___ DADOS EXTRAÍDOS ___

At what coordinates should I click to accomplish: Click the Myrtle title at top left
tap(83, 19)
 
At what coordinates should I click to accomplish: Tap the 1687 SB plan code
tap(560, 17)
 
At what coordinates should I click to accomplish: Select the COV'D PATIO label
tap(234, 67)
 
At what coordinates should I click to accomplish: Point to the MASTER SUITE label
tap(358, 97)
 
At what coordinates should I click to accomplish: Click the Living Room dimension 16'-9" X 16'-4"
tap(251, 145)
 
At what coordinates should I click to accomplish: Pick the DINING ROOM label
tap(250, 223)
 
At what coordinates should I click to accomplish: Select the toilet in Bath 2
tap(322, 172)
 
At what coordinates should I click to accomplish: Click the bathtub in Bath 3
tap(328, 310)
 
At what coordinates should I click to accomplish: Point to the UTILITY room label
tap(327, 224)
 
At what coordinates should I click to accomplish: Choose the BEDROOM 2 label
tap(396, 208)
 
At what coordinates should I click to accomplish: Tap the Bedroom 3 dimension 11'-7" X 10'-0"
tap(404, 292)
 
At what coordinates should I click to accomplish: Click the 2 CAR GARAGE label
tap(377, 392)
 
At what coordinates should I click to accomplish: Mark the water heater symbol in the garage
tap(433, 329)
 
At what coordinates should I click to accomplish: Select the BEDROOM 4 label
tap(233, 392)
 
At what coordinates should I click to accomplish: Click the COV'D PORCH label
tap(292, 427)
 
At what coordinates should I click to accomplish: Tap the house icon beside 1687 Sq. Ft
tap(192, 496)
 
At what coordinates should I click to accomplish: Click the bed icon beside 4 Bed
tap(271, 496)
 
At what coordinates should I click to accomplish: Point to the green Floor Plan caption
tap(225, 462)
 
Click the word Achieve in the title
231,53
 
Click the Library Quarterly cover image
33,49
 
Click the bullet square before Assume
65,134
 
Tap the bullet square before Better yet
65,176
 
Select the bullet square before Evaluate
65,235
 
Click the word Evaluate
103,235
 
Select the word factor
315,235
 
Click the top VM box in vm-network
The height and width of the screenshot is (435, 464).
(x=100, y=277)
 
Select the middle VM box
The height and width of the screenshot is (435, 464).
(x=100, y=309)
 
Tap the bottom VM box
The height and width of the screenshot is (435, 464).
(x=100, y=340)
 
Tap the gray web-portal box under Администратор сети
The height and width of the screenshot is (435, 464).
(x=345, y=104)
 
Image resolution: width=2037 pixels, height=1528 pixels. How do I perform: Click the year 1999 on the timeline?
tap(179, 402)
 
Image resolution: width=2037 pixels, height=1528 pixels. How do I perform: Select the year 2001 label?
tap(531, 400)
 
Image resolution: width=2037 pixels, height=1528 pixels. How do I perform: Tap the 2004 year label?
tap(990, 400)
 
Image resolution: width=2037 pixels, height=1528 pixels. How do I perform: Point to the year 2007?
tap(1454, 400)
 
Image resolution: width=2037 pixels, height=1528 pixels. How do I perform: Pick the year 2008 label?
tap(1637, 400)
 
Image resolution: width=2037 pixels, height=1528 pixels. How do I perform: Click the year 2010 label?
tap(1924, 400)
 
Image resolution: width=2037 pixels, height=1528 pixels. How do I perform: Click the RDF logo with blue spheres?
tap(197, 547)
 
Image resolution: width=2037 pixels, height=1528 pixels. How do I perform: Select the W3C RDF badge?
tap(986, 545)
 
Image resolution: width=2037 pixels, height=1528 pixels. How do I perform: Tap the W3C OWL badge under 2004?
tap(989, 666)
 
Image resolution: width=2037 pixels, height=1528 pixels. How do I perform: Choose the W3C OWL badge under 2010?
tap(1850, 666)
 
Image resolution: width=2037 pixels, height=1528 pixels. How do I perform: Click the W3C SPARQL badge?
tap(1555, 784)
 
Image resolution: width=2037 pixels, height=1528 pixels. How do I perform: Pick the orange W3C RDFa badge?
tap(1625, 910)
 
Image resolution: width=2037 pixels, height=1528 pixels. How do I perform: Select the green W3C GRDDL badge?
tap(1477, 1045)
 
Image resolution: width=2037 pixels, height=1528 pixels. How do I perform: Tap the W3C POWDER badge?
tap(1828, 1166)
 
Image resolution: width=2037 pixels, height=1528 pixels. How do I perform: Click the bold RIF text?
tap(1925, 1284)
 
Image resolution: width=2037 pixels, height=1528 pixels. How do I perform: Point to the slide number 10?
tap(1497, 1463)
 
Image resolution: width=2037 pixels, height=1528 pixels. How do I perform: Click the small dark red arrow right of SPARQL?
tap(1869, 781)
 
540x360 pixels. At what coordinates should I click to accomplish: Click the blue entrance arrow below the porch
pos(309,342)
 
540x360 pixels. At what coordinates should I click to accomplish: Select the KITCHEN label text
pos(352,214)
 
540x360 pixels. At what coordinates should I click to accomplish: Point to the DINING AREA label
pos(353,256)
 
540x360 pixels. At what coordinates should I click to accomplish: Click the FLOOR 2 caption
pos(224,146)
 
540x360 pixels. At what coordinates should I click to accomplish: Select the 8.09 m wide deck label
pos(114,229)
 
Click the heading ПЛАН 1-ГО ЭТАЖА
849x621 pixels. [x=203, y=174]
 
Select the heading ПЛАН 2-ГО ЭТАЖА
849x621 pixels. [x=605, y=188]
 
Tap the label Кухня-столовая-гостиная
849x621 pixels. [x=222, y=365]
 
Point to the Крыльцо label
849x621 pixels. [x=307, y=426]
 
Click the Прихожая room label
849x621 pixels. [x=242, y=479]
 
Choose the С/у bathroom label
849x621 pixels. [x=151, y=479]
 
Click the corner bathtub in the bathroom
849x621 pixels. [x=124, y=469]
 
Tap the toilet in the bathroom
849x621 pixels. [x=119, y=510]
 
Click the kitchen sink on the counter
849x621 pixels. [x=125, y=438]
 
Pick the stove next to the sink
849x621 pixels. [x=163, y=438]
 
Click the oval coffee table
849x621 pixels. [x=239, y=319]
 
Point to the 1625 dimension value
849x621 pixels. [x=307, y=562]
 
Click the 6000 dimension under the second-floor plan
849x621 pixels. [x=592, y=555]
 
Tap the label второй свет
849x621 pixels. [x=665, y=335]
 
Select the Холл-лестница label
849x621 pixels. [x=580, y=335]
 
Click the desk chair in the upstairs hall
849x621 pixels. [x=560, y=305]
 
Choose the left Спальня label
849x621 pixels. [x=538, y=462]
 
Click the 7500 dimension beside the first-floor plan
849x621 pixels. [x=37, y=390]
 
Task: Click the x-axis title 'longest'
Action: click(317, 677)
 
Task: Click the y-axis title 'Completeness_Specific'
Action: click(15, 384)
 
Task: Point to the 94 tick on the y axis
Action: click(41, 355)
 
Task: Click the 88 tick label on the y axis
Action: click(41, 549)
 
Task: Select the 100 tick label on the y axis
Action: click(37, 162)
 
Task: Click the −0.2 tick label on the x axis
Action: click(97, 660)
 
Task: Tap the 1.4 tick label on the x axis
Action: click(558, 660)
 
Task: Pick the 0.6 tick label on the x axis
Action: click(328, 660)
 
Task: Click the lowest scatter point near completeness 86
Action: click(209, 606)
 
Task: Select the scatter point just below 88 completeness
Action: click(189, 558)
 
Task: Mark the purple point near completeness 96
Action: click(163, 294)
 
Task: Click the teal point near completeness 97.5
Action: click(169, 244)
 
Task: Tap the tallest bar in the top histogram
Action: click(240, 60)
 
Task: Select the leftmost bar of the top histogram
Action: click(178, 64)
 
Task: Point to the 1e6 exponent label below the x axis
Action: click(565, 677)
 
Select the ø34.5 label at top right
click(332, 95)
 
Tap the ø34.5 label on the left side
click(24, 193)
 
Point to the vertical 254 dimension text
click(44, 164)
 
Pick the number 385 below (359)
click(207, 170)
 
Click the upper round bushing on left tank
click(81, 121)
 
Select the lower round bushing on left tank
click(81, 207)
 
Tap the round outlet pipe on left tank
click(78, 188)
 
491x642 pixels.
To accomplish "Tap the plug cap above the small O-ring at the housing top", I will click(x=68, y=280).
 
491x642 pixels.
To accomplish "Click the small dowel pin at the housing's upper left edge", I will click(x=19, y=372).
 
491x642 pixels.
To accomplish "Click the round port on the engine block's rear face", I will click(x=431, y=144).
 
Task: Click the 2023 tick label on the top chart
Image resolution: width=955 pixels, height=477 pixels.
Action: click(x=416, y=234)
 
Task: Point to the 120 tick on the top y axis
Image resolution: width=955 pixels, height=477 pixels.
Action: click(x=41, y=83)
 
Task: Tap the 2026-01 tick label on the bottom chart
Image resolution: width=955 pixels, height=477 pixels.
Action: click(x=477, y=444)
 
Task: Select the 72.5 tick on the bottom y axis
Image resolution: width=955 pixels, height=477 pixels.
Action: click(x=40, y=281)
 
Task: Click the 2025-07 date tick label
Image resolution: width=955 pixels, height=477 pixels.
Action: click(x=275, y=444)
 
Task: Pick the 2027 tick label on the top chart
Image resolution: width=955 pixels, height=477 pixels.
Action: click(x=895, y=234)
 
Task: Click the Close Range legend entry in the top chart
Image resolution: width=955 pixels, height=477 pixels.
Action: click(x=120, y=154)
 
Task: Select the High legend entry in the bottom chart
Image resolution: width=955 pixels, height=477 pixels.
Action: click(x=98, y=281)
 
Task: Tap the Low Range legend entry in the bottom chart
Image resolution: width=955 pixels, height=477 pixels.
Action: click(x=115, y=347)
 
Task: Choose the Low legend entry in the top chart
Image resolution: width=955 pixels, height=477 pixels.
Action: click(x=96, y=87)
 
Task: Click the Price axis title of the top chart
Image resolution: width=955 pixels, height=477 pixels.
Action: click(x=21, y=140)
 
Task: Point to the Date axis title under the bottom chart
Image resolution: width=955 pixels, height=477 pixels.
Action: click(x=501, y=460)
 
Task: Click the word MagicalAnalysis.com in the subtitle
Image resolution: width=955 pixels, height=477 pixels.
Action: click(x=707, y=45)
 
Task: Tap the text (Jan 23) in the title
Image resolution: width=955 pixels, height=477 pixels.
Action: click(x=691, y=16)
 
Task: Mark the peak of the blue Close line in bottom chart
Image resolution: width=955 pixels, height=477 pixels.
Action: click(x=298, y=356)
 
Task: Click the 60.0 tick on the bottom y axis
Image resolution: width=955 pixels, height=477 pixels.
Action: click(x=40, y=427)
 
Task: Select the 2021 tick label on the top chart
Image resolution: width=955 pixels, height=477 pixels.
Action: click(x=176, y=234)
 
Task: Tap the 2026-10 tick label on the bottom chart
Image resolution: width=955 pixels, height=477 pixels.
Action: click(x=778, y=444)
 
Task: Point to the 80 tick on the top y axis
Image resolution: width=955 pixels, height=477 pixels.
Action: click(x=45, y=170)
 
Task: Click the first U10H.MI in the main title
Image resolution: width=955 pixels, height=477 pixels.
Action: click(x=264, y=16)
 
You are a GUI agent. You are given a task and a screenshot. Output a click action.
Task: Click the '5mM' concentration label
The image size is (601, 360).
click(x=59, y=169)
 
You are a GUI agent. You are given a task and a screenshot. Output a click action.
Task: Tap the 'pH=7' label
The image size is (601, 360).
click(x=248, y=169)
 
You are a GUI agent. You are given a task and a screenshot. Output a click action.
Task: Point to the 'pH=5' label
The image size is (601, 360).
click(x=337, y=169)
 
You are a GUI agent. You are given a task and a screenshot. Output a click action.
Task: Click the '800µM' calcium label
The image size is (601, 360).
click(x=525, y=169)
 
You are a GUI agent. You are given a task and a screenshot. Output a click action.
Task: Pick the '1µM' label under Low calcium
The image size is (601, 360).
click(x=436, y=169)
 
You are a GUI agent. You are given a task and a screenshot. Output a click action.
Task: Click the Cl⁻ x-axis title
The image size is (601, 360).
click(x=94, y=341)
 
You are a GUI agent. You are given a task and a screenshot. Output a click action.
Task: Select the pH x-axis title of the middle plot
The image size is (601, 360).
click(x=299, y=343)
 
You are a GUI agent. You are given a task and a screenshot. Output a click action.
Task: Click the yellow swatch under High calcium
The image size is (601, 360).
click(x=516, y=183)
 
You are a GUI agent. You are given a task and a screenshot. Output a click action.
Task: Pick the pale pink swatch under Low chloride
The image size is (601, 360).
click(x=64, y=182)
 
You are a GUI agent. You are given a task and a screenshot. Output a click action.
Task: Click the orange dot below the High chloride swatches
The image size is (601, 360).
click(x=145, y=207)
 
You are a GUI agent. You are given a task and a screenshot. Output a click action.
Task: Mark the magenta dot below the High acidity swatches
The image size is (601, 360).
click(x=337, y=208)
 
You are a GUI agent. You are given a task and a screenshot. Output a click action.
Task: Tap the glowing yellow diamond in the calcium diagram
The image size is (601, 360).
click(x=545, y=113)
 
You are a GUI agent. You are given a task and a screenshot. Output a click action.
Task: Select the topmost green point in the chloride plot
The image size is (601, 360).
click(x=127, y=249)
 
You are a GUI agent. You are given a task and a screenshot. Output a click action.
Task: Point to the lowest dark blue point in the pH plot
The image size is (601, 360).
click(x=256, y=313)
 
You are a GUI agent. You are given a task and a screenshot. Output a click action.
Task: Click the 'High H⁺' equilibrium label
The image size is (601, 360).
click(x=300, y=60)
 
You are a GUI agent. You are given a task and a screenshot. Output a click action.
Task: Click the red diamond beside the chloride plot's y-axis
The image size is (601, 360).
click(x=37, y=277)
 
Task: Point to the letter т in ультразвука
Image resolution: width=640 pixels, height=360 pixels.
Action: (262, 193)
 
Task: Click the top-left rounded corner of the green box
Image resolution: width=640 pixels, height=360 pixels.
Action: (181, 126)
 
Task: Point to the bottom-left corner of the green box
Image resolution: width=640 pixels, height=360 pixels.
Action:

___

ENUNCIADO DO EXERCÍCIO :: Atualize os dados desde o início até a linha que contém "tap(234, 67)", incluindo essa linha, substituindo "COV'D PATIO" por "COVERED PATIO". Reproduza apenas esse trecho e não altere mais nada.

RESPOSTA DO EXERCÍCIO ::
At what coordinates should I click to accomplish: Click the Myrtle title at top left
tap(83, 19)
 
At what coordinates should I click to accomplish: Tap the 1687 SB plan code
tap(560, 17)
 
At what coordinates should I click to accomplish: Select the COVERED PATIO label
tap(234, 67)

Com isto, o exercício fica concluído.